1Department of Radiological Sciences, University of California, Los Angeles, CA, United States, 2Biomedical Physics IDP, University of California, Los Angeles, CA, United States

Synopsis

Accounting for the flow encoding strength α in addition to the b-value in the Intra-Voxel Incoherent Motion (IVIM) technique enables robust perfusion estimation. However, this approach still requires long scan times and α is dependent on both the diffusion encoding waveform and the b-value. In this study, waveforms were generated using the convex diffusion encoding (CODE) framework and led to a range of α for a given b-value. By sampling of flow- and diffusion-encoding space, capillary blood velocity (Vb), perfusion fraction (f) and true diffusion (D) was estimated with higher precision without any cost in time compared to conventional IVIM.

Purpose

Diffusion weighting imaging (DWI) probes the self-diffusion of water molecules at the cellular level and reports on the microstructural environment in soft tissues. DWI is increasingly used in the assessment of liver lesions, including liver metastases1. With DWI alone, however, it is difficult to differentiate malignant and benign lesions, particularly in hyper-vascular or hypo-vascular lesions because DWI does not typically differentiate signal contributions from diffusion and perfusion2.

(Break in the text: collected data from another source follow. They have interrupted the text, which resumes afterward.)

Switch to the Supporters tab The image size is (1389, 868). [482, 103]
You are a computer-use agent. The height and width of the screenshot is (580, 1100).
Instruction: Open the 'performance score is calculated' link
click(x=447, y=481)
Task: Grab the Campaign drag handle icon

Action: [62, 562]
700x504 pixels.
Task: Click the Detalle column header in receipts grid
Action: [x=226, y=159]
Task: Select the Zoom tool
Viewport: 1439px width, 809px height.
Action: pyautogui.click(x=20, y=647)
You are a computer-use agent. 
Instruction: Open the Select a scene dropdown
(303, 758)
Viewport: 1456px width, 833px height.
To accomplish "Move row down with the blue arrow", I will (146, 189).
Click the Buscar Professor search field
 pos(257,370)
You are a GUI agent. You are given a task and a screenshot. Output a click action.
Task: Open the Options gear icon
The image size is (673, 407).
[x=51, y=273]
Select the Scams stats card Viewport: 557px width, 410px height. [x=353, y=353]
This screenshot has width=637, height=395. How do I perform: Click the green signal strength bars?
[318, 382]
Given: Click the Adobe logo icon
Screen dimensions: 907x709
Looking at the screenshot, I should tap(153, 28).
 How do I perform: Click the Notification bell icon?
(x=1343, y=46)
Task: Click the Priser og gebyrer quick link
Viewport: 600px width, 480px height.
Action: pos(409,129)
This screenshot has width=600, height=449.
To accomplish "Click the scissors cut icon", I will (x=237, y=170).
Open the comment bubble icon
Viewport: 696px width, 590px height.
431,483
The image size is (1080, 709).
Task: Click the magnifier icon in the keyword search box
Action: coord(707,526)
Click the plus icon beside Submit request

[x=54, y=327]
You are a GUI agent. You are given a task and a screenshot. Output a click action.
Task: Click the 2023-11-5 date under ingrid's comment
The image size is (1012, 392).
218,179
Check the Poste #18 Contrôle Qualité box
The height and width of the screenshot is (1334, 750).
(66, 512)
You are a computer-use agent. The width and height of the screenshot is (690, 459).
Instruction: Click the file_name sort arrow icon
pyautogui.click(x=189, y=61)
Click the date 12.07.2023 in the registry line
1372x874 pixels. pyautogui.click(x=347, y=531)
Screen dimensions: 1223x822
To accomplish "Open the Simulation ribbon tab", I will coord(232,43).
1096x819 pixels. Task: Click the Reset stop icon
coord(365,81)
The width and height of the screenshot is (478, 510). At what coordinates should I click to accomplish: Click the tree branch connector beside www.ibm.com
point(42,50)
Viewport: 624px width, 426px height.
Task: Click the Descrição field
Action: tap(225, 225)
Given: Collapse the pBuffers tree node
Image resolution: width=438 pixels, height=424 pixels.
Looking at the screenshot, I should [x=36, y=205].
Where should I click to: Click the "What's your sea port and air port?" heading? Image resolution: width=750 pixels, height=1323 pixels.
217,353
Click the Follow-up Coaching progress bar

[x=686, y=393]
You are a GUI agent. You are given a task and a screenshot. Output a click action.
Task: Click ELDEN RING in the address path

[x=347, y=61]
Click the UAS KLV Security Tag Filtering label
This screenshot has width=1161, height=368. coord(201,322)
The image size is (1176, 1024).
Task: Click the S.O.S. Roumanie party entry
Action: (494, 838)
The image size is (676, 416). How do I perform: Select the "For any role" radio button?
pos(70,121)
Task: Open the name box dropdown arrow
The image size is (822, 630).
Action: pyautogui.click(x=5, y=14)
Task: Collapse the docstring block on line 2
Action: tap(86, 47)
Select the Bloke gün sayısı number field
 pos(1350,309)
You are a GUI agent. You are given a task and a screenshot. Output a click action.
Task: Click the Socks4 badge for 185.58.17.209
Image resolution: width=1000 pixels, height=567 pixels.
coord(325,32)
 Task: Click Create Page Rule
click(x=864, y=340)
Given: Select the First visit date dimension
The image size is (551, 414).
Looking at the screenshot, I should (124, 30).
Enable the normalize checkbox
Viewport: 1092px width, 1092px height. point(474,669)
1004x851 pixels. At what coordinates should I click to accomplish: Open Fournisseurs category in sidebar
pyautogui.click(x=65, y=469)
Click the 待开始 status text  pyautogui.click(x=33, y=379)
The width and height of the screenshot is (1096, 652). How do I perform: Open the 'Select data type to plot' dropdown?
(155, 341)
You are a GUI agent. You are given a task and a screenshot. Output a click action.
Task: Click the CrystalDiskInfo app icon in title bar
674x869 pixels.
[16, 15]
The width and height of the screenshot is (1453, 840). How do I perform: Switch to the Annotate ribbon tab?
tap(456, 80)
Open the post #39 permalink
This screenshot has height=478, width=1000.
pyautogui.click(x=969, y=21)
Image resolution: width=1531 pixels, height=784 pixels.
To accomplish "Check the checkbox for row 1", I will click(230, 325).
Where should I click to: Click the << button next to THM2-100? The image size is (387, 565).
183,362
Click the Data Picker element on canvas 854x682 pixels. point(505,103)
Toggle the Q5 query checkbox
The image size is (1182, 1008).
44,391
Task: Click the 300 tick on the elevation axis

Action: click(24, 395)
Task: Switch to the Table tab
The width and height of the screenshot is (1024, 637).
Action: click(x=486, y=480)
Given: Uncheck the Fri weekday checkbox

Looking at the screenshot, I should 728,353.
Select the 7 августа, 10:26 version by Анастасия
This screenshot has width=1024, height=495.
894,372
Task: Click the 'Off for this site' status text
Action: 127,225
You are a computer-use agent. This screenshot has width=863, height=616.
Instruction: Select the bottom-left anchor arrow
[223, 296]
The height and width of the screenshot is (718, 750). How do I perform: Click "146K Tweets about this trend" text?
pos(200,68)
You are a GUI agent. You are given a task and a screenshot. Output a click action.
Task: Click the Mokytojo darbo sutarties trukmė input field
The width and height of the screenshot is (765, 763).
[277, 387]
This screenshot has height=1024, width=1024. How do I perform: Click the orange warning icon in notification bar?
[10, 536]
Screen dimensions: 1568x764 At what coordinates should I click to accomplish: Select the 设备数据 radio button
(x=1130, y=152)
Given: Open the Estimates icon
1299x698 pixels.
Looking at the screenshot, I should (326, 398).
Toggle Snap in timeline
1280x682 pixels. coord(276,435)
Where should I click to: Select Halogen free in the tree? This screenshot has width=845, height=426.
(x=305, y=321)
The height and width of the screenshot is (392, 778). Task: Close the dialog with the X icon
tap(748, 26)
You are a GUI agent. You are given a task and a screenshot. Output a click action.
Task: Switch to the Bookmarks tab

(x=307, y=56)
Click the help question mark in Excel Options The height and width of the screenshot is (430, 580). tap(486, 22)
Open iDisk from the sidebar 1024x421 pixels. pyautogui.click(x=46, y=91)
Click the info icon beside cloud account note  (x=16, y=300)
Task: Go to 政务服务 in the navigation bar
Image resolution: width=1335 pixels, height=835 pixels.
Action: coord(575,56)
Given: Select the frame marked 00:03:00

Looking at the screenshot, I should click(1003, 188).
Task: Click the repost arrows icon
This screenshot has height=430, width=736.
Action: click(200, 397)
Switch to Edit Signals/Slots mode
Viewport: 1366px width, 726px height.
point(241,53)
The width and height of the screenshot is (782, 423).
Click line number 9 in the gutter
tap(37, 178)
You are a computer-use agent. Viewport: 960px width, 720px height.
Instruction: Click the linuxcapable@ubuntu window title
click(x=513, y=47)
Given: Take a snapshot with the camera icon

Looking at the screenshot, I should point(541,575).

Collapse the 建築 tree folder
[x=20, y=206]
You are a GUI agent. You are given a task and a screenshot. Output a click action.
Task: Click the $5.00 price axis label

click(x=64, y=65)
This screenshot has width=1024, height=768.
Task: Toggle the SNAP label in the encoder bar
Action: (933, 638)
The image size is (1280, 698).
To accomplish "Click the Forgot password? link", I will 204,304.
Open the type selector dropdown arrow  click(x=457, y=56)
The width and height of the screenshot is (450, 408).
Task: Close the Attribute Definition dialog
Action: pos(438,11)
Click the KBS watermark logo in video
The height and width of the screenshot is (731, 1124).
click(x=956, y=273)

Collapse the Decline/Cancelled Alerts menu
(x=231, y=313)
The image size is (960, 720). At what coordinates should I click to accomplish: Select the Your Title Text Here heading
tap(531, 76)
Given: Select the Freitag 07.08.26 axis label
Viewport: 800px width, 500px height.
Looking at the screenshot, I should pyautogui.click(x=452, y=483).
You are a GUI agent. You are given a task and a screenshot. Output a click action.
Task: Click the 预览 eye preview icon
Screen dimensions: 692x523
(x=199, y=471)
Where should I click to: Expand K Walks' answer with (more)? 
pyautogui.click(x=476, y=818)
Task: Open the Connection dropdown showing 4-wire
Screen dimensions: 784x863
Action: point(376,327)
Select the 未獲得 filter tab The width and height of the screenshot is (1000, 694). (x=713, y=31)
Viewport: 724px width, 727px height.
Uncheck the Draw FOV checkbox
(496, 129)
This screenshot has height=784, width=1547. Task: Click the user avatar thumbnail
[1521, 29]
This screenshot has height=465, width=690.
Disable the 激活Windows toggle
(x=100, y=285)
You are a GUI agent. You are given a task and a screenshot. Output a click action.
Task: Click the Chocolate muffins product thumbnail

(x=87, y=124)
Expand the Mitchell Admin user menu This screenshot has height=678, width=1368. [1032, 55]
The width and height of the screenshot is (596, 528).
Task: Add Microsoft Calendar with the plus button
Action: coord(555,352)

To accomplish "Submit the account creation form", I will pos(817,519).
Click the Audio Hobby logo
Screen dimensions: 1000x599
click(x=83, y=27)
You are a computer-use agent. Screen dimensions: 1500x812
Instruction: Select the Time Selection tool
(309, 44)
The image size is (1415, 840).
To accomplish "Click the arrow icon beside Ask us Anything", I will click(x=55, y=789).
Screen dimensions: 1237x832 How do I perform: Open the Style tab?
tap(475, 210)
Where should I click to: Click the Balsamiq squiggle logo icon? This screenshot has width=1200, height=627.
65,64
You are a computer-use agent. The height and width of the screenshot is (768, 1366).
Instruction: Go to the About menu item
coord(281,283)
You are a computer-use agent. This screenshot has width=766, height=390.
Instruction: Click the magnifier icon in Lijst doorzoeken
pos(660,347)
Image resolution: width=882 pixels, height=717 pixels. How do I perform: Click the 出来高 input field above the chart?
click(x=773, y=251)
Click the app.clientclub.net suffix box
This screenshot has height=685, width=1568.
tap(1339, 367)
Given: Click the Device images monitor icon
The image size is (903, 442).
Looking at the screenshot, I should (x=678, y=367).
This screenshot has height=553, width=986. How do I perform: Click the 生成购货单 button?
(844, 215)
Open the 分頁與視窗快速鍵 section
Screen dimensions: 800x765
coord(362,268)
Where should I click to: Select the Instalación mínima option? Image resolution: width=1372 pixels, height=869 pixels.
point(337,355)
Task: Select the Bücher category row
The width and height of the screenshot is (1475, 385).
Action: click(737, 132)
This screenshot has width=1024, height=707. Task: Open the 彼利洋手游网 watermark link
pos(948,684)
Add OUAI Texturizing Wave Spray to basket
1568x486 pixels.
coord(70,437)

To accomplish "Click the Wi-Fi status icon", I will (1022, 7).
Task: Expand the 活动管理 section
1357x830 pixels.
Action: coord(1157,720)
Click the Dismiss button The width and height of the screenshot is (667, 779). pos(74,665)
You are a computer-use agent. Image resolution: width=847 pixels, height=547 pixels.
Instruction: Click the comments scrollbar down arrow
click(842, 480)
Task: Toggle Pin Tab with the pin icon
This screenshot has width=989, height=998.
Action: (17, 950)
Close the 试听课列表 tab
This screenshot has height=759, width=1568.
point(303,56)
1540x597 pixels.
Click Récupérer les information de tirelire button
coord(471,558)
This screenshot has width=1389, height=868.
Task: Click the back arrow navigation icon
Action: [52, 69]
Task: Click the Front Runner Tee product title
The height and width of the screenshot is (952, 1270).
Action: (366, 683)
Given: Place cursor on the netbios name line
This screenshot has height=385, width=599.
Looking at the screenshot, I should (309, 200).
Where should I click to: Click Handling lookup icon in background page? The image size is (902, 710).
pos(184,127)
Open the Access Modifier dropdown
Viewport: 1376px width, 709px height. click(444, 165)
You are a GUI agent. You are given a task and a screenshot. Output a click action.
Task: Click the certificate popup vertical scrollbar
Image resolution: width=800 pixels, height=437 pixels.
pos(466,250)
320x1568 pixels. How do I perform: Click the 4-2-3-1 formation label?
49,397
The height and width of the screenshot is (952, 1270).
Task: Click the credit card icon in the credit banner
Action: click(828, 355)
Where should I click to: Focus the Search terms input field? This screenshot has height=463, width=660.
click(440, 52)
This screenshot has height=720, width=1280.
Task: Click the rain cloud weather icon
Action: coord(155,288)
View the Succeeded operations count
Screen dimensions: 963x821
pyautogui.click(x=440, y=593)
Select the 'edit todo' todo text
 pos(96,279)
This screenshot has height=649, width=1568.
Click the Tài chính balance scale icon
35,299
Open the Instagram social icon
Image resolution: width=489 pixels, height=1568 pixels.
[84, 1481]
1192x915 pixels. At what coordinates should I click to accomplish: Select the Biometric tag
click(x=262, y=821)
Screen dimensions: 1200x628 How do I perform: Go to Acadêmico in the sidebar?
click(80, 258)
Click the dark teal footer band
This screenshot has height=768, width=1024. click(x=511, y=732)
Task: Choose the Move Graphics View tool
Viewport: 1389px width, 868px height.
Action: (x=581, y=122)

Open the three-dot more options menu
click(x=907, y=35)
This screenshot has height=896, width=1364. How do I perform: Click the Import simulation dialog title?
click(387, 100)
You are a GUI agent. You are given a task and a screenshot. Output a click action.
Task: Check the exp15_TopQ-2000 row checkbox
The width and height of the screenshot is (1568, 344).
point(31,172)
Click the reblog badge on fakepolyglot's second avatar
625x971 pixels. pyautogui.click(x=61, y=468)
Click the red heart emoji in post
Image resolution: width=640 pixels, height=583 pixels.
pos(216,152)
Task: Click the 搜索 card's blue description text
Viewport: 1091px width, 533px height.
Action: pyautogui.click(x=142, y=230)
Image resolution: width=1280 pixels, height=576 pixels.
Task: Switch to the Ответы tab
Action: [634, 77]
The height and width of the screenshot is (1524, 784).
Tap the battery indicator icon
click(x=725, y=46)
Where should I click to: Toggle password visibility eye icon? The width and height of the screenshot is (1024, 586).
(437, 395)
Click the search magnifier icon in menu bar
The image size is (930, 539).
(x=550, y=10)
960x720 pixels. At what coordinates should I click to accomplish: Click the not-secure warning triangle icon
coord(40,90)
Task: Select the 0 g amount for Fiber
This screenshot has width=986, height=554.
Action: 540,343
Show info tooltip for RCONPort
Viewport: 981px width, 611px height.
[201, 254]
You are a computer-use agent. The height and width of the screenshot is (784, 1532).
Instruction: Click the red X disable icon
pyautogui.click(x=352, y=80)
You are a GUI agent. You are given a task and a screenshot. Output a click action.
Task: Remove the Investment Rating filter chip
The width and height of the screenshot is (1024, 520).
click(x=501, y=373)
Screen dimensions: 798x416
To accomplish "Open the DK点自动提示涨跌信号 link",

The intra-voxel incoherent motion (IVIM) technique3 separates contributions from perfusion and diffusion in the DWI signal and provides contrast-free perfusion information. IVIM is typically accomplished by acquiring DWI signals with both low b-values (weighted by diffusion and perfusion) and high b-values (solely diffusion weighted) to separate the two effects but this results in long scan times.

IVIM suffers from poor accuracy4 in estimating perfusion, but recent work in the brain5 and liver6 has shown that the signal separation is improved by accounting for the flow encoding strength (α=γM1, first gradient moment) of the diffusion encoding waveform, which influences perfusion sensitivity. In all previously reported IVIM techniques α is dependent on both the diffusion encoding scheme and the b-value (i.e. increasing the b-value increases α). Consequently, α cannot be controlled as an independent sequence parameter, which inherently limits the flexibility of this approach.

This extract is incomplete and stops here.